2
votes

I have the histogram plot created in ggplot2 and I'd like to overlap it with density line for the same data. Importantly, I don't want to turn histogram into density values, but want to keep N (numbers) on y axis. Is there any way to overlap the histogram and density plot without transforming the histogram, but rather to scale up the density curve ?

The histogram for this data:

img1

The initial density plot for the same data:

img2

The desired overlay but with density on Y-axis instead of counts:

img3

2
See here on making an R question that folks can help with. Right now we've got neither code nor data, so it's hard to do more than guess what you're doing exactlycamille

2 Answers

4
votes

You'll want to use the ..count.. parameter created by stat_density, and then scale it by the bin width.

library(ggplot2)
set.seed(15)
df <- data.frame(x=rnorm(500, sd=10))
ggplot(df, aes(x=x)) + 
  geom_histogram(colour="black", fill="white", binwidth = 5 ) +
  geom_density(aes(y=..count..*5), alpha=.2, fill="#FF6666") 

enter image description here

3
votes

Yes, but you have to choose the right scale factor. Since you do not provide any data, I will illustrate with the built-in iris data.

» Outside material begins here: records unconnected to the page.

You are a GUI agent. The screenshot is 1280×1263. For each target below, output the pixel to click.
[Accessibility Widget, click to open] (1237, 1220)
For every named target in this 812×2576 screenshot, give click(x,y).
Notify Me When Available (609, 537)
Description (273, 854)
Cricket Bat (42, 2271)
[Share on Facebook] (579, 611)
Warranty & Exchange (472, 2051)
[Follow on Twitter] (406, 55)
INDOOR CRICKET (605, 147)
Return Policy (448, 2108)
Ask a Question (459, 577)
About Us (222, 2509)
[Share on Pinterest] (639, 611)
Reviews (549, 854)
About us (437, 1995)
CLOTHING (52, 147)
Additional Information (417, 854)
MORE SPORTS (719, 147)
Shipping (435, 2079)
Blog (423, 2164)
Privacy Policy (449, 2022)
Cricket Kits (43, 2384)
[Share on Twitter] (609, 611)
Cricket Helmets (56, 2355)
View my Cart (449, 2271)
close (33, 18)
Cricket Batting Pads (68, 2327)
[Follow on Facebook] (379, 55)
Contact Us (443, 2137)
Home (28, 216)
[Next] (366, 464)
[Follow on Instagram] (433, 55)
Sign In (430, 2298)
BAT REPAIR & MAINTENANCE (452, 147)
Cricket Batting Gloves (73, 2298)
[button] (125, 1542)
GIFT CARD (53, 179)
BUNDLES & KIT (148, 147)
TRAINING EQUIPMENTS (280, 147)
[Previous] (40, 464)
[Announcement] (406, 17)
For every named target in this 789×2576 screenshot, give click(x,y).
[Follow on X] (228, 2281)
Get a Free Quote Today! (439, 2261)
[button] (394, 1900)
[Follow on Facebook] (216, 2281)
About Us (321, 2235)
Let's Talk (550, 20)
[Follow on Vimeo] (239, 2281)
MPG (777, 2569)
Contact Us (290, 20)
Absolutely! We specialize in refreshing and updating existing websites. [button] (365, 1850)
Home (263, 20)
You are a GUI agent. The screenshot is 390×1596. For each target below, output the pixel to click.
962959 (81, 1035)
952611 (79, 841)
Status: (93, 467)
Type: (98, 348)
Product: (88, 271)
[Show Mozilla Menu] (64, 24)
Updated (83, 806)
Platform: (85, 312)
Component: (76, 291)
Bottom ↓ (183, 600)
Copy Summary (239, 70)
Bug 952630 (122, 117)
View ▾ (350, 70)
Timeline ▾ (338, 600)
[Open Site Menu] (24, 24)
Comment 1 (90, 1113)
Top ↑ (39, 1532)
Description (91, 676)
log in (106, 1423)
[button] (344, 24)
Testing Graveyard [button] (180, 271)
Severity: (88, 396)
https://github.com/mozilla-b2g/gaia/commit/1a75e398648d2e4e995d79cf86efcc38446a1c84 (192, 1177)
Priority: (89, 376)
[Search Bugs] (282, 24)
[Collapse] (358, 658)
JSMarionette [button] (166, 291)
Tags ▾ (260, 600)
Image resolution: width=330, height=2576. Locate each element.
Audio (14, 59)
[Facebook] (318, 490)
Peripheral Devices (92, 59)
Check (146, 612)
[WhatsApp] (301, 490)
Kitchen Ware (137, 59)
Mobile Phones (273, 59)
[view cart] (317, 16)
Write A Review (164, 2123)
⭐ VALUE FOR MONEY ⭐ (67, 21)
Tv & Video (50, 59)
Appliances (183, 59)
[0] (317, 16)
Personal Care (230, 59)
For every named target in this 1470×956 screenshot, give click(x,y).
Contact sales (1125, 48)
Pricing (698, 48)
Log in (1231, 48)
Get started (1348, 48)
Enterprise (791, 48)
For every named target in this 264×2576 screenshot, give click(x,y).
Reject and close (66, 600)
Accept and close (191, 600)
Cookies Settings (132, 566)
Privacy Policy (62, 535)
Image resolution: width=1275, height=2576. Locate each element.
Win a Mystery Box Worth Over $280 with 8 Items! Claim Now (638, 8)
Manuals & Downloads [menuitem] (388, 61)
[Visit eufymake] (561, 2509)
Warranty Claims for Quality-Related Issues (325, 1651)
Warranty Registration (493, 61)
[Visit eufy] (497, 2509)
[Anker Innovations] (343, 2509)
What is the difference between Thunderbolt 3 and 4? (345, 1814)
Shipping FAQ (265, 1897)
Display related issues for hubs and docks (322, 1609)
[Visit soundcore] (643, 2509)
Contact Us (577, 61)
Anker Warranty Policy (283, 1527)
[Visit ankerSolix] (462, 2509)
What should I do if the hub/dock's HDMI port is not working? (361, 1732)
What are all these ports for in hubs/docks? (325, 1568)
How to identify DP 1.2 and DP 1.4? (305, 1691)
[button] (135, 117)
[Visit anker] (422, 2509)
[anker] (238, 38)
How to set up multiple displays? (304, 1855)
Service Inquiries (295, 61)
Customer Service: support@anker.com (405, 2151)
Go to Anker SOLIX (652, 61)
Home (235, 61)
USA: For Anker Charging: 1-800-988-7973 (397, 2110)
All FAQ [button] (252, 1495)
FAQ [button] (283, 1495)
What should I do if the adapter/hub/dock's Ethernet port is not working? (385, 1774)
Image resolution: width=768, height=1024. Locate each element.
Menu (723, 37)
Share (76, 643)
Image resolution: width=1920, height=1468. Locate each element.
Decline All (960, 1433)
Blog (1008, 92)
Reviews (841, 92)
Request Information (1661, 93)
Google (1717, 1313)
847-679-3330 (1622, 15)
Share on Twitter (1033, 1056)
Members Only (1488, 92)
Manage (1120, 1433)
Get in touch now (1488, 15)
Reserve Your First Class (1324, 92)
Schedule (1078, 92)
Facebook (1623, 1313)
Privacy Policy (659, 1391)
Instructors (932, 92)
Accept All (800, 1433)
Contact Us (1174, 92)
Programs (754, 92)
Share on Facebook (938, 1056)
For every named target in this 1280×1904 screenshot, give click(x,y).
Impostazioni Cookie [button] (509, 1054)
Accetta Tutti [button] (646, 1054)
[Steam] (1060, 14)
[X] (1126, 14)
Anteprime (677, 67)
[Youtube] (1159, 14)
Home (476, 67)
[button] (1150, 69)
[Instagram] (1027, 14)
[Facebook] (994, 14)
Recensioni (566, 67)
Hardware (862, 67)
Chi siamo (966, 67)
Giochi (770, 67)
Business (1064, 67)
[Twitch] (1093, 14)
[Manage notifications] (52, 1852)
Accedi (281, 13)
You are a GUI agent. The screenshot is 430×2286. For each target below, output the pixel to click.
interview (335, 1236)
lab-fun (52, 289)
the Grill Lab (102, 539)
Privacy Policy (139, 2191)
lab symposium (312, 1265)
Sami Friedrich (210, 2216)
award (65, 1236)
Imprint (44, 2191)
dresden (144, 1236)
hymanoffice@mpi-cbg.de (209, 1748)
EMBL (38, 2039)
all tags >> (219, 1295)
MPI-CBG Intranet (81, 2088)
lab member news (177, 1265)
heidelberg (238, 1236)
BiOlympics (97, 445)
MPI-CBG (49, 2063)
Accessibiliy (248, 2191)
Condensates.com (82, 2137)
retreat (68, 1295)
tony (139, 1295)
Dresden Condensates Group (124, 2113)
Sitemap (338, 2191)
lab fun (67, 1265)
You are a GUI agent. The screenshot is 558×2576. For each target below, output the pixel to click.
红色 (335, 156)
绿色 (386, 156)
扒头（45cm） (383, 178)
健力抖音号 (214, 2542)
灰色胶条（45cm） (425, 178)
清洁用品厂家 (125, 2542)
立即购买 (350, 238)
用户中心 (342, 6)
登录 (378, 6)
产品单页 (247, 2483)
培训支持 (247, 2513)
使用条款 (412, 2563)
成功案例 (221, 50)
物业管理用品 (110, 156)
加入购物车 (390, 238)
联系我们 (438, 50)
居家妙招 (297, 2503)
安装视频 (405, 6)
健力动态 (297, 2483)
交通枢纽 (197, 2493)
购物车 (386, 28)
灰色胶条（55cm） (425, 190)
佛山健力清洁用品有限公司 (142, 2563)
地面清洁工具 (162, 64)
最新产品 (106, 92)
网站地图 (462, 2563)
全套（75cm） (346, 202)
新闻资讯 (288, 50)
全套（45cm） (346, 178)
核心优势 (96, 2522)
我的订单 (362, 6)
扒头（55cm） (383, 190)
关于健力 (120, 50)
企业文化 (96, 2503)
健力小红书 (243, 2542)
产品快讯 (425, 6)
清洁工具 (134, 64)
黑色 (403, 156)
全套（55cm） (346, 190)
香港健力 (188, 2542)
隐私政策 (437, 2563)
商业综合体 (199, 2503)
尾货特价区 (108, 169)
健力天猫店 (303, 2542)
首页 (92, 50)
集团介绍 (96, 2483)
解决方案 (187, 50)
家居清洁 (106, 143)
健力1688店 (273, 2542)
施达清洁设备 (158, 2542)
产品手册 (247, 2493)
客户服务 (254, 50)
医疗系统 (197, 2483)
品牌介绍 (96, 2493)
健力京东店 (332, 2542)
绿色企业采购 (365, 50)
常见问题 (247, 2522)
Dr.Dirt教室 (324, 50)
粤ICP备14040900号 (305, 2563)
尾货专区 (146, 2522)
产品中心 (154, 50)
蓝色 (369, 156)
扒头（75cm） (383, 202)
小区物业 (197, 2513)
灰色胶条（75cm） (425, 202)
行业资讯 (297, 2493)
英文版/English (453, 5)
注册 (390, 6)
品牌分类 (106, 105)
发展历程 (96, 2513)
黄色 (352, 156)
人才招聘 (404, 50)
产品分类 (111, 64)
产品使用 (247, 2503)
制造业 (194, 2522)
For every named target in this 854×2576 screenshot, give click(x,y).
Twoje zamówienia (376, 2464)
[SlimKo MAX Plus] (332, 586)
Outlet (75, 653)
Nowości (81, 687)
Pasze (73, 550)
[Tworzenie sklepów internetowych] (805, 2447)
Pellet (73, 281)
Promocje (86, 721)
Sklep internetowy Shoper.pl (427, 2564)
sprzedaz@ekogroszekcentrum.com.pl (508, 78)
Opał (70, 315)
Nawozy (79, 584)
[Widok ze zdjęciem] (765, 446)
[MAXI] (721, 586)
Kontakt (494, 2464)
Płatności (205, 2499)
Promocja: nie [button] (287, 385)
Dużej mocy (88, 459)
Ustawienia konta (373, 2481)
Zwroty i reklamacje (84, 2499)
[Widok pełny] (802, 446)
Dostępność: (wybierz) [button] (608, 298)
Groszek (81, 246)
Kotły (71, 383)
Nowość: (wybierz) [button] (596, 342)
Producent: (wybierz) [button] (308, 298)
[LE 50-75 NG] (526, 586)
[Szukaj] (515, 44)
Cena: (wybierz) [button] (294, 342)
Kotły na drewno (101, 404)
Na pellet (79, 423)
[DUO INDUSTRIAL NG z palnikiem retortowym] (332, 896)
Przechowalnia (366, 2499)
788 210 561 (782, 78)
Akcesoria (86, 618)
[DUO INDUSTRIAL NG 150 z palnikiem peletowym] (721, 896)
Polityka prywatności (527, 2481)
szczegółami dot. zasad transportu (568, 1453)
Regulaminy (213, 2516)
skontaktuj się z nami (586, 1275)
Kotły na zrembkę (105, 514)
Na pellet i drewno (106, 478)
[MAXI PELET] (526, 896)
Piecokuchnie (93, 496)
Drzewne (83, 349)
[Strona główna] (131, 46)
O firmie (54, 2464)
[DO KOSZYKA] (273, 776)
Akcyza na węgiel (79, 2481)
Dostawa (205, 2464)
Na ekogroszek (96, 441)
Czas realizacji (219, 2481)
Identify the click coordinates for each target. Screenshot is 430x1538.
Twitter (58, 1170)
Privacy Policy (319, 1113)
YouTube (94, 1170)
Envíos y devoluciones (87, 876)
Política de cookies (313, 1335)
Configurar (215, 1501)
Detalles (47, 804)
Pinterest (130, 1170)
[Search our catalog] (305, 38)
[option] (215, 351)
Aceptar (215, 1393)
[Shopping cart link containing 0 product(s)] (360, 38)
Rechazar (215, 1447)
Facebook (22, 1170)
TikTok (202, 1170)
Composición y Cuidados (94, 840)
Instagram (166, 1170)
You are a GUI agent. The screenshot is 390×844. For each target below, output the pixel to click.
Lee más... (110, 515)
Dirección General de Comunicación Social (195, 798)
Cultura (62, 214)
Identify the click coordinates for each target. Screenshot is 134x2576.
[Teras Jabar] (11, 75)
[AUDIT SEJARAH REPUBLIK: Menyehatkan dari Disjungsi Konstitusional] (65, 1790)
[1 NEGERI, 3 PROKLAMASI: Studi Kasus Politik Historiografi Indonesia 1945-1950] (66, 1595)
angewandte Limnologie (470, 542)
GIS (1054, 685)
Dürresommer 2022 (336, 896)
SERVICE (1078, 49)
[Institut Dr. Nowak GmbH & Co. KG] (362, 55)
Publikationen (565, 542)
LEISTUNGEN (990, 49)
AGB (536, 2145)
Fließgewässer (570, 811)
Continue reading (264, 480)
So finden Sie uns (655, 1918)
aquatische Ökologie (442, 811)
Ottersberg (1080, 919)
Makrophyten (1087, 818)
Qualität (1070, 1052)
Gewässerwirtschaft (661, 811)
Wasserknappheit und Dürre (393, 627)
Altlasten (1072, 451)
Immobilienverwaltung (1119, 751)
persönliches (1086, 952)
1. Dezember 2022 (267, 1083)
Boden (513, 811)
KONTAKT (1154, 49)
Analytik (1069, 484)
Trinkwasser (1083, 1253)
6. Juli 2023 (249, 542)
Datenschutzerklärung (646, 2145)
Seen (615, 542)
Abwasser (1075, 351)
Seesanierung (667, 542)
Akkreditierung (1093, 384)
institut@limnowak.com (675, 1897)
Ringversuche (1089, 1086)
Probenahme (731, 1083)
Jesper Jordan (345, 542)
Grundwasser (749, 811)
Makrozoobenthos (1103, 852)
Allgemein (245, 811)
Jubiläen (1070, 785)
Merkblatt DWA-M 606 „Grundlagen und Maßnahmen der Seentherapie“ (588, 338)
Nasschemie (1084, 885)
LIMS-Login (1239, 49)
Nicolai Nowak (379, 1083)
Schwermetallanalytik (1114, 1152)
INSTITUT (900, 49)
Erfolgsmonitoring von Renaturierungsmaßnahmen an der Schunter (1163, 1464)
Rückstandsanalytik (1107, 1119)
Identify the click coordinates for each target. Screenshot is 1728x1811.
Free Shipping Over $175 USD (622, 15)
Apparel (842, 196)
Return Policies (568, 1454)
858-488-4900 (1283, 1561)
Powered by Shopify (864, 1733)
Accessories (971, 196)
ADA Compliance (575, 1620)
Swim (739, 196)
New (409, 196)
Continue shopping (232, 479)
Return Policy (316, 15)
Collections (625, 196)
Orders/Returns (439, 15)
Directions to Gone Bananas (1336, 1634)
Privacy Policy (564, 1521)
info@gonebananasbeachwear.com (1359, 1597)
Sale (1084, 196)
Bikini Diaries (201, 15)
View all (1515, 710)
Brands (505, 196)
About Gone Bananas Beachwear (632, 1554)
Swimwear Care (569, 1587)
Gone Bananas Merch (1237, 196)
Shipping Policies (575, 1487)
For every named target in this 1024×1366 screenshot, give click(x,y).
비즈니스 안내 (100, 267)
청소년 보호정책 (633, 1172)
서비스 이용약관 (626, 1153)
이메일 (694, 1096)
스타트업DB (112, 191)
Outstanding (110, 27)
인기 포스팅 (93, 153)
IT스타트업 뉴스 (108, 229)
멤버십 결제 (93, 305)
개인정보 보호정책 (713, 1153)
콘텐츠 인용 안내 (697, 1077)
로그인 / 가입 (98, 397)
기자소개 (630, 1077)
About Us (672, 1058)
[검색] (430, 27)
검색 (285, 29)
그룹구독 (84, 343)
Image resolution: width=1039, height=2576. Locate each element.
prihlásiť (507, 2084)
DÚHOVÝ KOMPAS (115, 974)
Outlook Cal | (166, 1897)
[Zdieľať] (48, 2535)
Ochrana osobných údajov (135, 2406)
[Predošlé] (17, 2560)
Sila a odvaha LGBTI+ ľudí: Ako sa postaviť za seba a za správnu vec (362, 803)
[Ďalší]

H = hist(iris$Sepal.Width, main="")

Base histogram

Since the heights are the frequency counts, the sum of the heights should equal the number of points which is nrow(iris). The area under the curve (boxes) is the sum of the heights times the width of the boxes, so

  Area = nrow(iris) * (H$breaks[2] - H$breaks[1])

In this case, it is 150 * 0.2 = 30, but better to keep it as a formula.

Now the area under the standard density curve is one, so the scale factor that we want to use is nrow(iris) * (H$breaks[2] - H$breaks[1]) to make the areas the same. Where do you apply the scale factor?

DENS = density(iris$Sepal.Width)
str(DENS)
List of 7
 $ x        : num [1:512] 1.63 1.64 1.64 1.65 1.65 ...
 $ y        : num [1:512] 0.000244 0.000283 0.000329 0.000379 0.000436 ...
 $ bw       : num 0.123
 $ n        : int 150
 $ call     : language density.default(x = iris$Sepal.Width)
 $ data.name: chr "iris$Sepal.Width"
 $ has.na   : logi FALSE

We want to scale the y values for the density plot, so we use:

DENS$y = DENS$y * nrow(iris) * (H$breaks[2] - H$breaks[1])

and add the line to the histogram

lines(DENS)

Histogram with density curve

You can make this a bit nicer by adjusting the bandwidth for the density calculation

H = hist(iris$Sepal.Width, main="")
DENS = density(iris$Sepal.Width, adjust=0.7)
DENS$y = DENS$y * nrow(iris) * (H$breaks[2] - H$breaks[1])
lines(DENS)

Histogram with adjusted density curve